The memorial consists of a stone pedestal and pillar, with statues, wreathes, and inscribed plates in bronze. It stands about 7.3 m high. Behind the memorial is a curved wall ending in pillars and there are four more pillars arranged in front of the memorial; all these carry inscribed plates. On top of the main pillar is the bronze statue of a female figure, mourning and holding a wreath, representing those who were left behind at home. At the foot of the column are two more bronze statues. One is of a soldier who has died from gassing, clutching a gas mask which he had not had time to place over his face. The other is of Britannia, leaning over the soldier, placing a laurel wreath over his head.

On the front of the base of the memorial is an inscription:

THIS MEMORIAL WAS ERECTED IN
HONOUR OF MACCLESFIELD MEN WHO
GAVE THEIR LIVES FOR THEIR KING
& EMPIRE IN THE GREAT WAR 1914–1918
UNVEILED BY THE MAYOR OF MACCLESFIELD
ALDERMAN J. G. FROST J.P. SEPTEMBER 21ST 1921

The left side of the pillar is inscribed:

ITALY
MACEDONIA
DARDANELLES

The right side is:

FRANCE
BELGIUM
EGYPT

And the back is inscribed:

PALESTINE
MESOPOTAMIA
RUSSIA

The names of those who lost their lives in World War One are inscribed on the four pillars in front of the memorial. The names of a further fifty men and three women who lost their lives in World War One but were omitted from the original four pillars are inscribed on the sides of the left-hand pillar of the memorial; this was rededicated on 2 July 2023.

The names of those who lost their lives in World War Two are inscribed on a series of bronze plates on the curved walls between the three main pillars.

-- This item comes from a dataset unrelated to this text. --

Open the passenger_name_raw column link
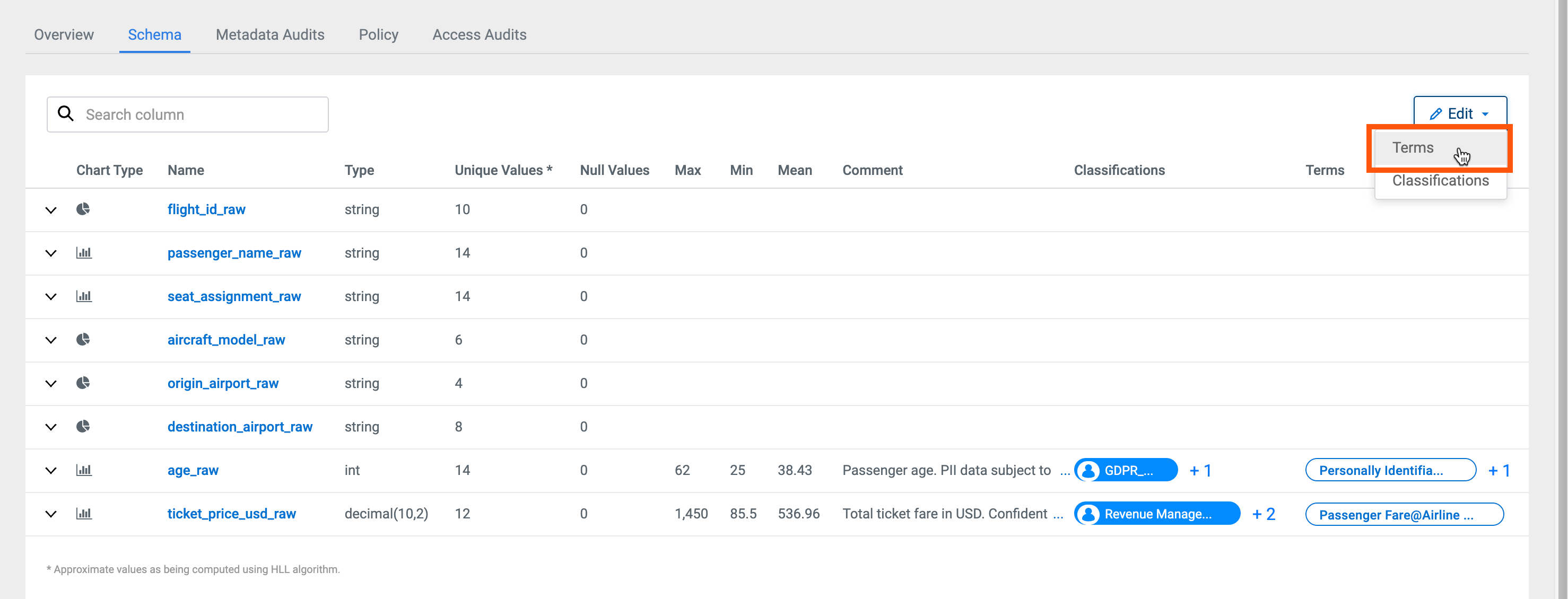1568x599 pixels. tap(234, 253)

Five names of those who lost their lives in other conflicts are inscribed on the side on the right-hand pillar of the memorial.

==Appraisal==

Following the First World War most memorials were designed to evoke heroic triumphalism or detached contemplation, and they avoided depicting the horrors of war. It was unusual to include depictions of dead soldiers, as this was thought to be too gruesome, an objection that was raised about the dead soldier in the Royal Artillery Memorial by Charles Sargeant Jagger at Hyde Park Corner in London. To depict soldiers dying heroically was more acceptable, and servicemen dying in the arms of angels were included in memorials by Ferdinand Blundstone in war memorials in Stalybridge and at the Prudential Assurance Building in London. As the Macclesfield Memorial is an exception to the general rule of design for war memorials at the time, Morris and Roberts in the Public Sculpture in Britain series consider it to be "of great interest". The monument is recorded in the National Heritage List for England as a Grade II* listed building. It was initially designated on 1 March 1977 at Grade II, and this was raised to Grade II* on 11 November 2016. Grade II* is the middle of the three grades of listing and is applied to "particularly important buildings of more than special interest". Writing about the architecture of Macclesfield, Hartwell et al. in the Buildings of England series describe the memorial as being "The finest thing in town".